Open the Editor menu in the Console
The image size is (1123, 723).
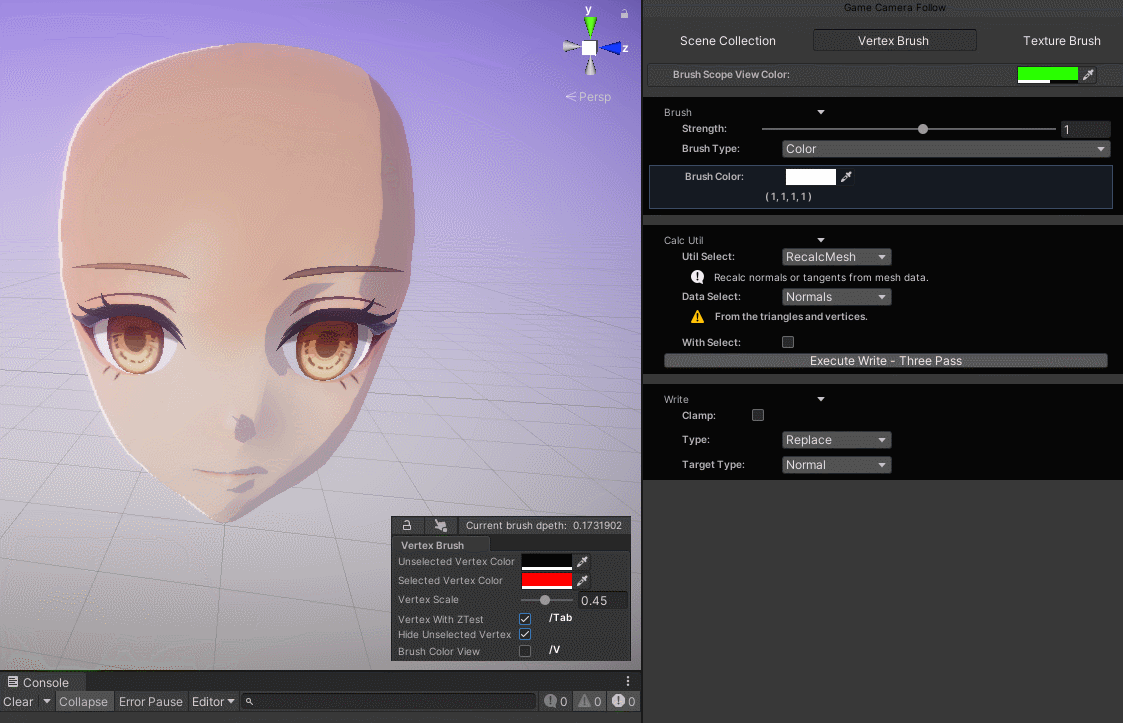tap(213, 701)
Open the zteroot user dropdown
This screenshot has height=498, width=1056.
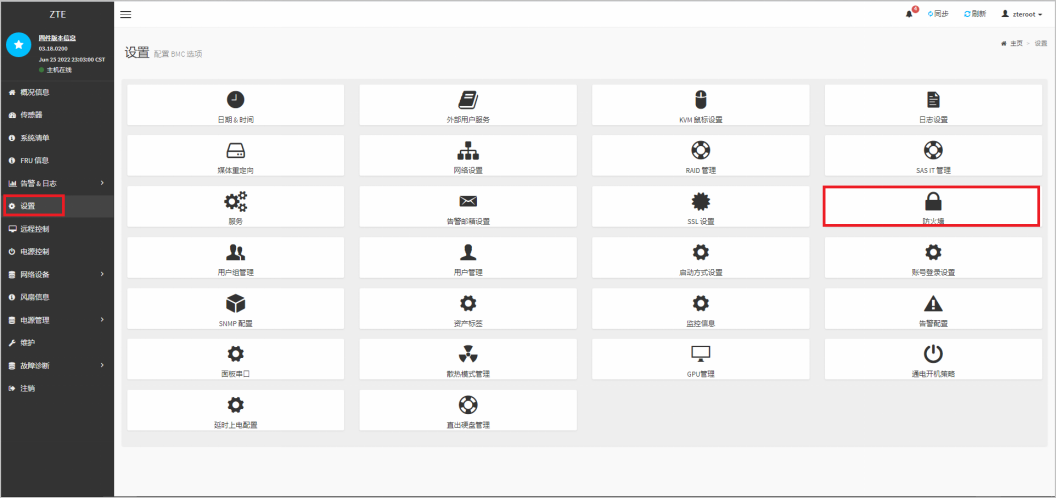[1021, 14]
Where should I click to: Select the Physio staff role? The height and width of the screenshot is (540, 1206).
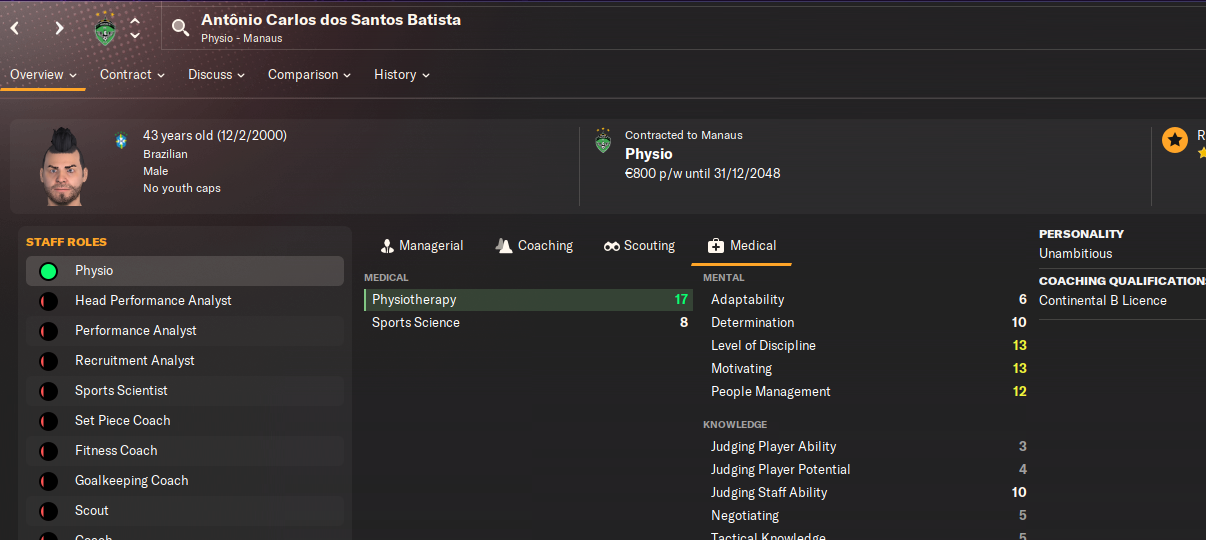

WORK INSTRUCTION:
Pictures don't belong in the copy. Retype exactly the lines from the one with "Open the zteroot user dropdown" through the last line of the records.

RESPONSE TO THE EXERCISE:
Open the zteroot user dropdown
This screenshot has height=498, width=1056.
[1021, 14]
Where should I click to: Select the Physio staff role? The height and width of the screenshot is (540, 1206).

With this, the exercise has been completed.